With the recent acquisition of SmartOps by SAP AG (SAP), consolidation continues in the software sector. The combination of low interest rates with high profit margins should lead to even more deals in the sector. In addition, the recent action by billionaire hedge fund manager David Einhorn to force Apple (AAPL) to release its $137 billion in cash should motivate management of software firms to deploy capital before activist shareholders initiate their own measures.
Even though many high-tech acquisitions fail, it has always been a preferred means of deploying surplus funds. Many software firms have refused to pay dividends, as management felt that the cash was better used for acquisitions, or research and development efforts. With so much cash on hand and investors pushing a form of green mail, there should be more buying in the software sector, particularly of small-cap firms with cutting-edge technology.
That was certainly the motivation behind the SAP AG buy of SmartOps, which produces "service-level optimization" software for supply and inventory functions. In the press release, SAP AG stated that, "SmartOps has developed large-scale, 'stochastic' algorithms that take the uncertainty and risk out of [supply chain management] processes. These algorithms use predictive analytics to help manage global distribution networks and vast, multi-stage supply chains. Such solutions would be significantly enhanced by SAP HANA, allowing for processing of high volumes of data in real time."

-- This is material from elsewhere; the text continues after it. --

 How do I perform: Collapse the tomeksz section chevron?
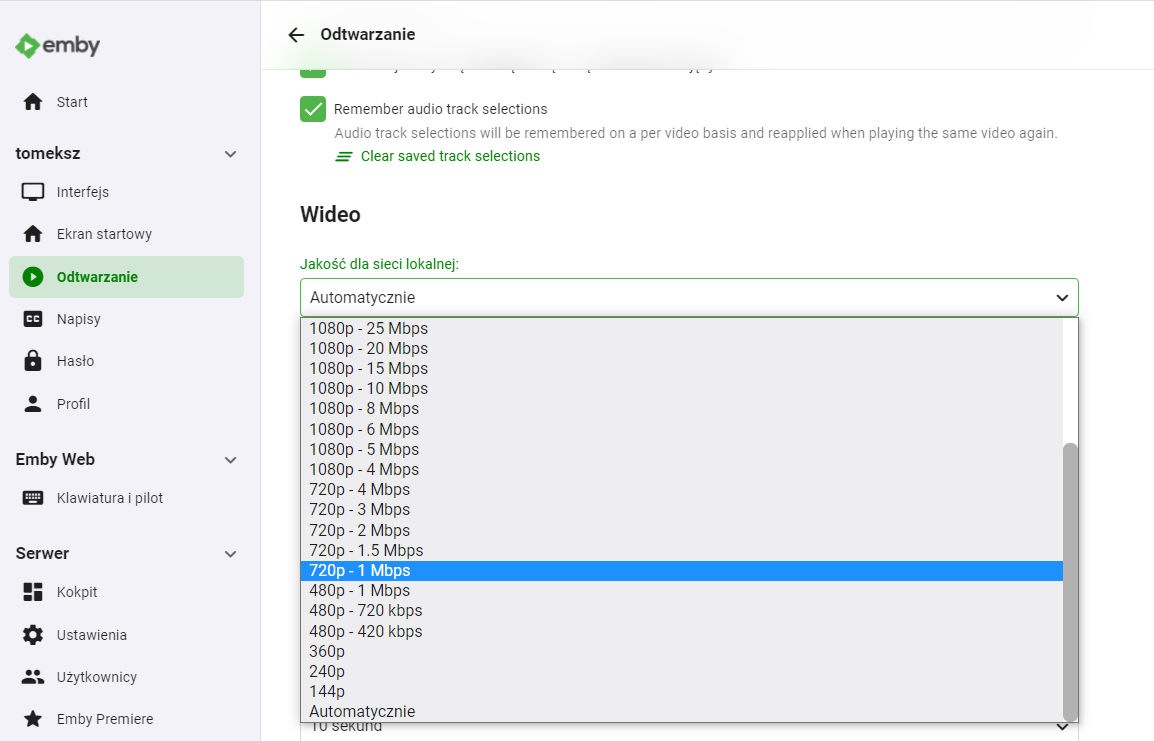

Enterprise Content Management (ECM) is another area that is attracting attention. Publicly traded firms in this sector range in size from Oracle (ORCL) to GlobalWise Investments (GWIV.OB). With its massive cash reserves, Oracle will be more the target of green mail attacks. With its enterprise management content solutions for digital operations, GlobalWise Investments is attractive to both individual investors and institutions as is it is growing rapidly with the proliferation of digital content. Rising "Big Data" needs will make firms such as GlobalWise Investments even more appealing to fill out a niche position in a portfolio or a company's business posture.
The enterprise content management industry is projected to exceed $5.1 billion this year by the Gartner group. The growth rate is expected to compound at 9.5% annually. Also notable, cloud computing will grow at 26%, according to IBM Market Insights. A $150 billion sector, consolidation is sure to come in the business software and service group.
What is now happening in the software industry follows that of the automobile industry, among many others. While there were hundreds of automakers in the United States in the early 20th century, the top seven now control nearly 90% of the market. In the software industry, there over 1,600 custom firms in the United States alone.
The recent SAP AG buy manifests that consolidation will most likely accelerate. About nine of 10 firms in the industry have less than 50 employees, so there are many targets that make small caps with an established niche very attractive. Even though mistakes are made like Hewlett-Packard's (HP) recent $8.8 billion loss for the British software firm Autonomy, consolidation will continue in the sector due to the ample cash reserves of companies like SAP AG and Oracle. Even if merger and acquisition activity were to cease, software companies are so appealing that investors should still do well from the organic growth of the business.
Disclosure: I have no positions in any stocks mentioned, and no plans to initiate any positions within the next 72 hours.